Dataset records
══════════

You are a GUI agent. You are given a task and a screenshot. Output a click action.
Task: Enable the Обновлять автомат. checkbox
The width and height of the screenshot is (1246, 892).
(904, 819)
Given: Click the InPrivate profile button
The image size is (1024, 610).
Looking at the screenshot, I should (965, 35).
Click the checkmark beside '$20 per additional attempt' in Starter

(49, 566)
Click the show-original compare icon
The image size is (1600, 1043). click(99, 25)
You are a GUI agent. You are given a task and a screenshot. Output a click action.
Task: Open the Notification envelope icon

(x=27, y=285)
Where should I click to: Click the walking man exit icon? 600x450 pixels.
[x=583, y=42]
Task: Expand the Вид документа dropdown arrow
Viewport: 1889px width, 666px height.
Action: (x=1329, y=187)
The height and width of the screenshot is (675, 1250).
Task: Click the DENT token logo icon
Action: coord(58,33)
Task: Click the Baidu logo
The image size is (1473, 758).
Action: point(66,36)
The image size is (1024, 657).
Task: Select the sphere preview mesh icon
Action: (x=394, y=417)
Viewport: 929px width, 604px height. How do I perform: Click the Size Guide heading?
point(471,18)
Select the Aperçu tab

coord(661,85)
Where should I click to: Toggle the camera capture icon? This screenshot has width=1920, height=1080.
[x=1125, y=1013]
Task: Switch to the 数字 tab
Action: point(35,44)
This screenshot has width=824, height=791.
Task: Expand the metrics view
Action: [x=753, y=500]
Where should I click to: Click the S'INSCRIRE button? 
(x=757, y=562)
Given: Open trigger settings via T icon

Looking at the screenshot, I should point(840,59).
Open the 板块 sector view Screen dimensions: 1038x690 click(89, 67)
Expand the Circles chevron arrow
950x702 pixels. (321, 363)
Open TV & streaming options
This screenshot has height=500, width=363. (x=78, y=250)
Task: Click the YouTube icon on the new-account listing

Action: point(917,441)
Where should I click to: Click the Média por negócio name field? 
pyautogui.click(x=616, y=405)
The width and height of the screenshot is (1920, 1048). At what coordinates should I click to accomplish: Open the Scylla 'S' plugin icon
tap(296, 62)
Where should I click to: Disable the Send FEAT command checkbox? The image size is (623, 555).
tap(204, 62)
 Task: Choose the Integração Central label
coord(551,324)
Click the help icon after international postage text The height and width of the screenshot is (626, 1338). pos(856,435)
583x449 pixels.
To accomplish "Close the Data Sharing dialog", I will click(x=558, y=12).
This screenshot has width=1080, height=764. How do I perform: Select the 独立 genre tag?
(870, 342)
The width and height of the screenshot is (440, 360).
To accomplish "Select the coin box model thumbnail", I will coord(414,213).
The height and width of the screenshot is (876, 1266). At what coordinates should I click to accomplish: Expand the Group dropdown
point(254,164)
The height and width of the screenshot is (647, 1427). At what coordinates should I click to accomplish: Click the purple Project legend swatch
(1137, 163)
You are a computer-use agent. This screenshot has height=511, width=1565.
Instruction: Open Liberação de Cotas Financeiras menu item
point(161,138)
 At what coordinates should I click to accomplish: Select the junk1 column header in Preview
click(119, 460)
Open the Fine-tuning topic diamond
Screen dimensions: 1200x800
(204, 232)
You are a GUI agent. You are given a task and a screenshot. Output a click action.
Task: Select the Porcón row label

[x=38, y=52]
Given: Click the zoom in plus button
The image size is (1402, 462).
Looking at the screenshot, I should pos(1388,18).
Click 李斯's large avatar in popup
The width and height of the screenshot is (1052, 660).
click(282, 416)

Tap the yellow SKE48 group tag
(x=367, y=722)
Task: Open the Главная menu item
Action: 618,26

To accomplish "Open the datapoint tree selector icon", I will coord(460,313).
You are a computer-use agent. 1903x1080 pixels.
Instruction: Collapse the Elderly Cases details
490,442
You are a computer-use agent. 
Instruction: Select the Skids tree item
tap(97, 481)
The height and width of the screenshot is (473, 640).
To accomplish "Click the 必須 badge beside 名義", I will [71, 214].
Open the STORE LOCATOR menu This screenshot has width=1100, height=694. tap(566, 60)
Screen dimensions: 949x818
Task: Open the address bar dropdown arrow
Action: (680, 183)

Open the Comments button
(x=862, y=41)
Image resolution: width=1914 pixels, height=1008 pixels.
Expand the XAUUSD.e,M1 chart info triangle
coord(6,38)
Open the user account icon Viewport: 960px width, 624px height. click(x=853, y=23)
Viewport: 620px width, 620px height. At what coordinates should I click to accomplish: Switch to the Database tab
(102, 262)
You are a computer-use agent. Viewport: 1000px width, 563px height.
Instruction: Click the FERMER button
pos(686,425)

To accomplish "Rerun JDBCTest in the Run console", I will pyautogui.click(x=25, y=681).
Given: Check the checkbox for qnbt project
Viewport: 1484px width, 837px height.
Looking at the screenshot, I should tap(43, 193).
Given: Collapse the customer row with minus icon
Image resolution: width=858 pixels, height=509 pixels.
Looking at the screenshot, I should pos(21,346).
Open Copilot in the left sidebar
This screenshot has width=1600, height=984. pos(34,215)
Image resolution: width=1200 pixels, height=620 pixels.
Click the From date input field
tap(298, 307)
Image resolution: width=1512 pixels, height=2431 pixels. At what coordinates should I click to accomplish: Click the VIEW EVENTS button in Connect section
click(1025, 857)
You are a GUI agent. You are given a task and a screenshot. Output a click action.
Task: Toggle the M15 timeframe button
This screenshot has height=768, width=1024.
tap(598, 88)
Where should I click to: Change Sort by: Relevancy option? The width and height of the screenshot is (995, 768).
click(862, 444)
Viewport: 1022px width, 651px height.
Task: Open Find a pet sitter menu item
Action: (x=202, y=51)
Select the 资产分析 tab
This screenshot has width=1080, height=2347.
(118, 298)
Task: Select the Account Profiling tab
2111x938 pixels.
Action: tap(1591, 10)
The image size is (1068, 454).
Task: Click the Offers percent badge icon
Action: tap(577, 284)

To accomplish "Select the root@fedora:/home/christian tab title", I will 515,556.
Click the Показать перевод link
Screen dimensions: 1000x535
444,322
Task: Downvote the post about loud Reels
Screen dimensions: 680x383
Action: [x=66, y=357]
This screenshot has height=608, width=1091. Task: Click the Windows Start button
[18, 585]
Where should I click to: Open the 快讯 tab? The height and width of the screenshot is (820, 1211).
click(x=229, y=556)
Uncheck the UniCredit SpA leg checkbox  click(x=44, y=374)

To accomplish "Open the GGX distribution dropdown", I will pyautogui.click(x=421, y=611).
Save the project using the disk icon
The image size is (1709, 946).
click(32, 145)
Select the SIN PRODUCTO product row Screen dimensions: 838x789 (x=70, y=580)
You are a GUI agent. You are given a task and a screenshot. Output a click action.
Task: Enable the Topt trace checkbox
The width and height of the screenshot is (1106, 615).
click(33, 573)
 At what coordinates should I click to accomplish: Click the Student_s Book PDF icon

══════════

### Work to be completed
What you give back should be exactly the lines of the data above from the line with "This screenshot has width=1080, height=764." through the line with "You are a computer-use agent. 1903x1080", both of those included, and nothing more.

### Task output
This screenshot has width=1080, height=764. How do I perform: Select the 独立 genre tag?
(870, 342)
The width and height of the screenshot is (440, 360).
To accomplish "Select the coin box model thumbnail", I will coord(414,213).
The height and width of the screenshot is (876, 1266). At what coordinates should I click to accomplish: Expand the Group dropdown
point(254,164)
The height and width of the screenshot is (647, 1427). At what coordinates should I click to accomplish: Click the purple Project legend swatch
(1137, 163)
You are a computer-use agent. This screenshot has height=511, width=1565.
Instruction: Open Liberação de Cotas Financeiras menu item
point(161,138)
 At what coordinates should I click to accomplish: Select the junk1 column header in Preview
click(119, 460)
Open the Fine-tuning topic diamond
Screen dimensions: 1200x800
(204, 232)
You are a GUI agent. You are given a task and a screenshot. Output a click action.
Task: Select the Porcón row label

[x=38, y=52]
Given: Click the zoom in plus button
The image size is (1402, 462).
Looking at the screenshot, I should pos(1388,18).
Click 李斯's large avatar in popup
The width and height of the screenshot is (1052, 660).
click(282, 416)

Tap the yellow SKE48 group tag
(x=367, y=722)
Task: Open the Главная menu item
Action: 618,26

To accomplish "Open the datapoint tree selector icon", I will coord(460,313).
You are a computer-use agent. 1903x1080 pixels.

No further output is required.